Exercise objective:
Go over the entries below line by line, copying each one that contains the word "scrapbookgeneration".

[Opening Input for this task section]

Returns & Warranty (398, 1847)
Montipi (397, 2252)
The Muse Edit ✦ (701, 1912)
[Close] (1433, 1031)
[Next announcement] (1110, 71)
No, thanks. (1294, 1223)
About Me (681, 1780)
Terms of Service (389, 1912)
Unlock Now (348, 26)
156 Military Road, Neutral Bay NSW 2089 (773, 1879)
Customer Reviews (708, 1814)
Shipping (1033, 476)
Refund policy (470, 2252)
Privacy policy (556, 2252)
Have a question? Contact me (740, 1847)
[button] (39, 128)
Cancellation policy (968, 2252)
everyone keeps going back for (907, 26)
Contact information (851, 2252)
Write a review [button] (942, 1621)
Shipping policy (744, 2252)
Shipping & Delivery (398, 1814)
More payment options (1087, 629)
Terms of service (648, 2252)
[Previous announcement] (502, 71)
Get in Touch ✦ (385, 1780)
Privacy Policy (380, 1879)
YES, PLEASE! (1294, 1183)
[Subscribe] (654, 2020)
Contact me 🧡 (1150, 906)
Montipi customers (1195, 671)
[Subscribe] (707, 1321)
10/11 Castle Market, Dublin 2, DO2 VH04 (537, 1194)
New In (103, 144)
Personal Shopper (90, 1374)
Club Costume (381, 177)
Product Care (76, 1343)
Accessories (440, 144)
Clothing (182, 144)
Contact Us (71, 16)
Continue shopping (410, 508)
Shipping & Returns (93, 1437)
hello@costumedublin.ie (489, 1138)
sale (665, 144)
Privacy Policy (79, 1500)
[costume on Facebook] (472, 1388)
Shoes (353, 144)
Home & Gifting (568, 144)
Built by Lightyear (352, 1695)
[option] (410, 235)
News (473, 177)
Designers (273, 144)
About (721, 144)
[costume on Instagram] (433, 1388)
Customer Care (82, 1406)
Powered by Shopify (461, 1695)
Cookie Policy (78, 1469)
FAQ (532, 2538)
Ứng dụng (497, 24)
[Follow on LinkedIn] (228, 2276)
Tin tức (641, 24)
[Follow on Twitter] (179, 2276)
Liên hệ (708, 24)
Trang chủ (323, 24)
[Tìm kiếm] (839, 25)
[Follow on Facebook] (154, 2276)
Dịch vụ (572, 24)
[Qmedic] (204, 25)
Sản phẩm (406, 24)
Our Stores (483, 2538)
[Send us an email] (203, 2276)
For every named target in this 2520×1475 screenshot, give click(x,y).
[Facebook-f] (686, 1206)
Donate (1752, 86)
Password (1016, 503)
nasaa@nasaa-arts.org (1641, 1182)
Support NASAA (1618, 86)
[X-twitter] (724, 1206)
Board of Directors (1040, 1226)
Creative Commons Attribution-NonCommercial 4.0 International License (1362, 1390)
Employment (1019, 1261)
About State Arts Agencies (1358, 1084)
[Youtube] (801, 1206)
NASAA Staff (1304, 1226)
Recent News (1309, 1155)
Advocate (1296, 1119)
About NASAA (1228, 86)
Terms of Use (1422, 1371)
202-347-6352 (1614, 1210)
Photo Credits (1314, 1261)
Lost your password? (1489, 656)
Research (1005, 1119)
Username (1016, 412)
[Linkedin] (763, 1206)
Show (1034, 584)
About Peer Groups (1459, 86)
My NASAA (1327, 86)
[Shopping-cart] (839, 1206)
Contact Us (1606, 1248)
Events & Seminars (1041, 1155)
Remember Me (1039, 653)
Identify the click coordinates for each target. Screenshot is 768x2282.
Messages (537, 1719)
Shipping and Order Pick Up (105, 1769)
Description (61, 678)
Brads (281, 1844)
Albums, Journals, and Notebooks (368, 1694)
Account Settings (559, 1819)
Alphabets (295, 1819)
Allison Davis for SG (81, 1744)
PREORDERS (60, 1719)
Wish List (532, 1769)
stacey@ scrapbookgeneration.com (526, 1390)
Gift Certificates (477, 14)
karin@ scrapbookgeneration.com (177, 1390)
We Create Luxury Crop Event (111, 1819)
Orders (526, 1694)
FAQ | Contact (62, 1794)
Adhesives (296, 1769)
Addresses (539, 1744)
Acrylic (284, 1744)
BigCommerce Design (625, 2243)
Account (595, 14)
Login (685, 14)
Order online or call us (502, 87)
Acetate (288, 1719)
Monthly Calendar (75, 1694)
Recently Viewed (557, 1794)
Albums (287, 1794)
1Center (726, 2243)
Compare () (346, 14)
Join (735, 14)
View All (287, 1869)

[Closing Input for this task section]

Response:
stacey@ scrapbookgeneration.com (526, 1390)
karin@ scrapbookgeneration.com (177, 1390)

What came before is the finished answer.